- **Brief**:
From the data below, please reproduce exactly everything from the line that contains "Designed by Out of the Sandbox (711, 1777)" down to the line that contains "[BodyFX on Instagram] (1170, 1621)", with both ends included.

- **Given data**:
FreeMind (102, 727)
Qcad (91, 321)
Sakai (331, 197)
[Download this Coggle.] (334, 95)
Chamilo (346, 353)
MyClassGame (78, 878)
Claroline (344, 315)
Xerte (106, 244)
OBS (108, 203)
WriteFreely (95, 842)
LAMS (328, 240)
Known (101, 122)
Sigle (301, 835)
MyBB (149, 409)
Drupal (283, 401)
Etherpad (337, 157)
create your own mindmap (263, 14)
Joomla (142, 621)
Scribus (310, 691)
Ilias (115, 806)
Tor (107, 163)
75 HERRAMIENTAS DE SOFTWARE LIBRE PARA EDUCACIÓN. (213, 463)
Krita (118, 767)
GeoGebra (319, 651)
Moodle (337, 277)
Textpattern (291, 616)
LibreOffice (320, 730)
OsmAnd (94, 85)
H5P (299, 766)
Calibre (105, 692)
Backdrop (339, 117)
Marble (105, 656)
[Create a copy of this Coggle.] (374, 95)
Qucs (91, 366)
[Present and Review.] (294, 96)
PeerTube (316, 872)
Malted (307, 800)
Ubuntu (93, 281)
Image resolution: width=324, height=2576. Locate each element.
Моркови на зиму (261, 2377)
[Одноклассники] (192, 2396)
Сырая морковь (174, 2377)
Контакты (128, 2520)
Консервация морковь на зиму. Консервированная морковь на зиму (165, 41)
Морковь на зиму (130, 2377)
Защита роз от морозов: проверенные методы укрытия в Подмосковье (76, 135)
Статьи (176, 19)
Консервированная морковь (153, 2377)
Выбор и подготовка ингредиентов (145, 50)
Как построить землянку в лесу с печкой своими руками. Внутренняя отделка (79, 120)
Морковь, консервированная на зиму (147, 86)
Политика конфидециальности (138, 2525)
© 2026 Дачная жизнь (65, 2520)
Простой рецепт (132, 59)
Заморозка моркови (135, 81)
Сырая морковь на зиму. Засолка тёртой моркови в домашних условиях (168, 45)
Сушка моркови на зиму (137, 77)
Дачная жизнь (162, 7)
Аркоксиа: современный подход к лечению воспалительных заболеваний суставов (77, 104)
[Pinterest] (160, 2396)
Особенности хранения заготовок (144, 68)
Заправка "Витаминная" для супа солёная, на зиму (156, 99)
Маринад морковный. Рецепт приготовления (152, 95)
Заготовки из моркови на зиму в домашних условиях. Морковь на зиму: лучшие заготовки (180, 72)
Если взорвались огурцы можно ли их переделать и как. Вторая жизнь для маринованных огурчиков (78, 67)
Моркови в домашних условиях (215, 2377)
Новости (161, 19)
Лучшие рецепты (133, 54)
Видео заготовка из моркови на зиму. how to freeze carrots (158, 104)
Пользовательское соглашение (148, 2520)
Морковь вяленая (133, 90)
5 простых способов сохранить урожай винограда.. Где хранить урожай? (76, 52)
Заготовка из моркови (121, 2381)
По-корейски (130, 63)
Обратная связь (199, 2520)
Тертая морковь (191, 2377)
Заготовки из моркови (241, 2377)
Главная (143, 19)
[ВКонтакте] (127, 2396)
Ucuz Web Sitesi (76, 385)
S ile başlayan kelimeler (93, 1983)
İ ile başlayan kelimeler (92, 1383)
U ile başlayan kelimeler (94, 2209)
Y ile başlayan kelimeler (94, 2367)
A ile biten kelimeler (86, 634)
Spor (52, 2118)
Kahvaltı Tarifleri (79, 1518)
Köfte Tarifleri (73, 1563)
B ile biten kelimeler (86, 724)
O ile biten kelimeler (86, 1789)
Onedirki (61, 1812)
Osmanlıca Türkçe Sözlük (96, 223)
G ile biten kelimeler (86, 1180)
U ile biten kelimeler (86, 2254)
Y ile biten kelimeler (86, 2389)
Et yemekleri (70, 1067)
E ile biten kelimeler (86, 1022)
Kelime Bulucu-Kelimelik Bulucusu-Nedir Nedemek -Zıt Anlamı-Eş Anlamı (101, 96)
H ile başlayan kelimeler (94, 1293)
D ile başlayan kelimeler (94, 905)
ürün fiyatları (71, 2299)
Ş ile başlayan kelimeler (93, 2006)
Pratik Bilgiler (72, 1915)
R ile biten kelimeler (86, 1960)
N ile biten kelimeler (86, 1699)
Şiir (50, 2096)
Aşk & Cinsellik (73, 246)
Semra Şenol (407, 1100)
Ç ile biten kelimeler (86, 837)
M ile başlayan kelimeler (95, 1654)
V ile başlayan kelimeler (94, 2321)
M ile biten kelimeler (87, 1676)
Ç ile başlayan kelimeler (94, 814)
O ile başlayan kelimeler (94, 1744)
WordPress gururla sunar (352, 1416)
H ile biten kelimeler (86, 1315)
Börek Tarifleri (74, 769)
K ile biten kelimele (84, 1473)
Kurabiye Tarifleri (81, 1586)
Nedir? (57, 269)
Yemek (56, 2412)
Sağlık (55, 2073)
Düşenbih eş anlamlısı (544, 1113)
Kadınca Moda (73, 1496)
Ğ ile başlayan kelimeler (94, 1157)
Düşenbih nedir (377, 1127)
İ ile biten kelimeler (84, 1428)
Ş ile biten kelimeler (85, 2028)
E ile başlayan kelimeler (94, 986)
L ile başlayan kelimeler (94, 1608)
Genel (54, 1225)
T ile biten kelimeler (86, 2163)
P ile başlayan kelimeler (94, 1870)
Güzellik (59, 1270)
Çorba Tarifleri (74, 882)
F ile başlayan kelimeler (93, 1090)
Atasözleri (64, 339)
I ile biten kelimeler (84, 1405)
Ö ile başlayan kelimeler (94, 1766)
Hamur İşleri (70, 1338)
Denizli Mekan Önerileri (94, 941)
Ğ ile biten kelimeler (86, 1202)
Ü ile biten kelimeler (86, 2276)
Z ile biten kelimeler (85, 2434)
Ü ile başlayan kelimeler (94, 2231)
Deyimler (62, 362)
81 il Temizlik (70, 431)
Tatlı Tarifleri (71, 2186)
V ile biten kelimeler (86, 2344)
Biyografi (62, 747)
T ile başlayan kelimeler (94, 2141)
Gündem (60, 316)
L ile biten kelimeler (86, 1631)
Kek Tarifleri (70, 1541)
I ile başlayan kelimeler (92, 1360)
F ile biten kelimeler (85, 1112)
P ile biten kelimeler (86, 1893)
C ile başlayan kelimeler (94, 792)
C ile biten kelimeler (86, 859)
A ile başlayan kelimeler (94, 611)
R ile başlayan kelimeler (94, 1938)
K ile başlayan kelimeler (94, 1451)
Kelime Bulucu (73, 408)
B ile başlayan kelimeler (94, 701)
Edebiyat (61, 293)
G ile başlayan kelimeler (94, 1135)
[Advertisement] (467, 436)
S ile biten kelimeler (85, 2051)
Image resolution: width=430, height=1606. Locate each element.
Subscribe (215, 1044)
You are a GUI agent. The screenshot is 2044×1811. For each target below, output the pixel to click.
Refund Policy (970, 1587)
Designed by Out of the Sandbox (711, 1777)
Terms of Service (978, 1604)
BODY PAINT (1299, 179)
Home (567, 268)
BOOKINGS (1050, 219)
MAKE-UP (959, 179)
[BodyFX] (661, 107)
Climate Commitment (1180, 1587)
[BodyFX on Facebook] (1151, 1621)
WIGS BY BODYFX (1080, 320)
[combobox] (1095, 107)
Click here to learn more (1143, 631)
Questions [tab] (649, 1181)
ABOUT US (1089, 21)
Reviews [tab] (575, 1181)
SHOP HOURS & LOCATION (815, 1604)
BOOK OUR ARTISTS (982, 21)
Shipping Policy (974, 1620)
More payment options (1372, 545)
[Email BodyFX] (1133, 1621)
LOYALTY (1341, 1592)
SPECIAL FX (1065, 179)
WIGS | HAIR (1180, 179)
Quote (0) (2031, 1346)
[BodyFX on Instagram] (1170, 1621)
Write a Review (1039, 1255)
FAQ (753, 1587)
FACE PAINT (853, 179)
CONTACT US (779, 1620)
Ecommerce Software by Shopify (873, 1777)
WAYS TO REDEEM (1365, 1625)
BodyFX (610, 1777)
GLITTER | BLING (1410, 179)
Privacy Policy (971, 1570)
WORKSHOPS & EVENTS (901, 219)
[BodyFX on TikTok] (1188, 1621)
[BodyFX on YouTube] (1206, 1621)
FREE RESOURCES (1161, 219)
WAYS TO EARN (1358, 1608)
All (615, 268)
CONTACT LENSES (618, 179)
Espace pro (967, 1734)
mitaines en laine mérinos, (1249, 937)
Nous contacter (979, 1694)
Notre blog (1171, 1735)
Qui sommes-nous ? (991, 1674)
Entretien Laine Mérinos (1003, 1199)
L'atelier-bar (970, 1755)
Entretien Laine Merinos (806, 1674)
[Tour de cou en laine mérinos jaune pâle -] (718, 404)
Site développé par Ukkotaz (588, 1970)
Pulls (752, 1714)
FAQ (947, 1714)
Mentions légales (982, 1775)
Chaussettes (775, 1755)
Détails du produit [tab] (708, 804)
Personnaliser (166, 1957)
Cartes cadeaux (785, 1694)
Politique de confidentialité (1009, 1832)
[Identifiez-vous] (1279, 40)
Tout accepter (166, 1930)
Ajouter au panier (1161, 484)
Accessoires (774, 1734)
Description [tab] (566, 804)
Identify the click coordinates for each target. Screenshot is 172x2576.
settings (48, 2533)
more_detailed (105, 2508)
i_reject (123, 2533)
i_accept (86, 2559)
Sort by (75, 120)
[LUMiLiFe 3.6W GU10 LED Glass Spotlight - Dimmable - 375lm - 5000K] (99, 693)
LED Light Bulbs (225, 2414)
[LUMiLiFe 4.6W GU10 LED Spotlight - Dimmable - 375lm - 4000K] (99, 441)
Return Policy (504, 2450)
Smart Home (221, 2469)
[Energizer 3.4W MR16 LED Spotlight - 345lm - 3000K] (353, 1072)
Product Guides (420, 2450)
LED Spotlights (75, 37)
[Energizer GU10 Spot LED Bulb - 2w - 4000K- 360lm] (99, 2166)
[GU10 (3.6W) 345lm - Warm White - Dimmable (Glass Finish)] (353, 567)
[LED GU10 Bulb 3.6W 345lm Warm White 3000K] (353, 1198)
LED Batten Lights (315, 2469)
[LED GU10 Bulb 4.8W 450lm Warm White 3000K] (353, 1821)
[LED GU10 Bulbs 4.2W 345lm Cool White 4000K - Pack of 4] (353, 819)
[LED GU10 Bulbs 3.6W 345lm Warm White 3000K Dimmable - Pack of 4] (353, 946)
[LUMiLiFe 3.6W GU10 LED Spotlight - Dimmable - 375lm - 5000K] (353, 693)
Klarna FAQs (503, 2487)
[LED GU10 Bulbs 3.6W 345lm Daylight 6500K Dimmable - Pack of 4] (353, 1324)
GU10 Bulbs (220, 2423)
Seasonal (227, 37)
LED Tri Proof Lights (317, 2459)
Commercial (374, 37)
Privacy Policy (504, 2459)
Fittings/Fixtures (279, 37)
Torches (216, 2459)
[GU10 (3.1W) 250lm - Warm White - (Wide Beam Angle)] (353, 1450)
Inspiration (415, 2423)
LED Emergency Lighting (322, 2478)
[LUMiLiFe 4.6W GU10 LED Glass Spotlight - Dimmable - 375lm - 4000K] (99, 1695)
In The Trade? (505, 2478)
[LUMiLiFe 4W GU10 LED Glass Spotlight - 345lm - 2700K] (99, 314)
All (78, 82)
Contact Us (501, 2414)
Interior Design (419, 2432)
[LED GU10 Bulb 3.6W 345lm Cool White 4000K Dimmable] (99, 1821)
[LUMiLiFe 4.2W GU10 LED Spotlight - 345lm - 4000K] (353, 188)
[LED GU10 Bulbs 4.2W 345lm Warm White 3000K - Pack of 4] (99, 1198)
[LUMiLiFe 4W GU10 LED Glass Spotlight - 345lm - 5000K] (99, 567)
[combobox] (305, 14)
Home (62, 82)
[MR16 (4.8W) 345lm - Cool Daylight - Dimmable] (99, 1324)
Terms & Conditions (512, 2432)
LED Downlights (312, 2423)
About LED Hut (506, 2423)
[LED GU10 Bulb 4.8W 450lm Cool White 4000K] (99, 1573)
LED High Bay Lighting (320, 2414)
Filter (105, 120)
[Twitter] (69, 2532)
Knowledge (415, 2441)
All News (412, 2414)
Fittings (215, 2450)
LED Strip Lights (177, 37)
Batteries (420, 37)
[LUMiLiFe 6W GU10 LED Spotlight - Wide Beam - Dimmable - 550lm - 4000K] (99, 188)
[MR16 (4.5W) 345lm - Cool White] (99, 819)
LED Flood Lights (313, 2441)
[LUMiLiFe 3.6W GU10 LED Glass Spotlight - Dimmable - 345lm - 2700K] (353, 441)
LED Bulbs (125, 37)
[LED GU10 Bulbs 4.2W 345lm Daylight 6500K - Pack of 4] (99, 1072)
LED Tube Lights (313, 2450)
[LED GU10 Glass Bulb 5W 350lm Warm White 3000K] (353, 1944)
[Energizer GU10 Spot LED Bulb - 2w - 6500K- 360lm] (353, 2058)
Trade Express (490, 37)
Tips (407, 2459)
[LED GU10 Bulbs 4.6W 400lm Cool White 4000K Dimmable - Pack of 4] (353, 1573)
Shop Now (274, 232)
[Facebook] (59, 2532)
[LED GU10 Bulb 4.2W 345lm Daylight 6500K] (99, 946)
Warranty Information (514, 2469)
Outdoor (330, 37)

- **Your solution**:
Designed by Out of the Sandbox (711, 1777)
Terms of Service (978, 1604)
BODY PAINT (1299, 179)
Home (567, 268)
BOOKINGS (1050, 219)
MAKE-UP (959, 179)
[BodyFX] (661, 107)
Climate Commitment (1180, 1587)
[BodyFX on Facebook] (1151, 1621)
WIGS BY BODYFX (1080, 320)
[combobox] (1095, 107)
Click here to learn more (1143, 631)
Questions [tab] (649, 1181)
ABOUT US (1089, 21)
Reviews [tab] (575, 1181)
SHOP HOURS & LOCATION (815, 1604)
BOOK OUR ARTISTS (982, 21)
Shipping Policy (974, 1620)
More payment options (1372, 545)
[Email BodyFX] (1133, 1621)
LOYALTY (1341, 1592)
SPECIAL FX (1065, 179)
WIGS | HAIR (1180, 179)
Quote (0) (2031, 1346)
[BodyFX on Instagram] (1170, 1621)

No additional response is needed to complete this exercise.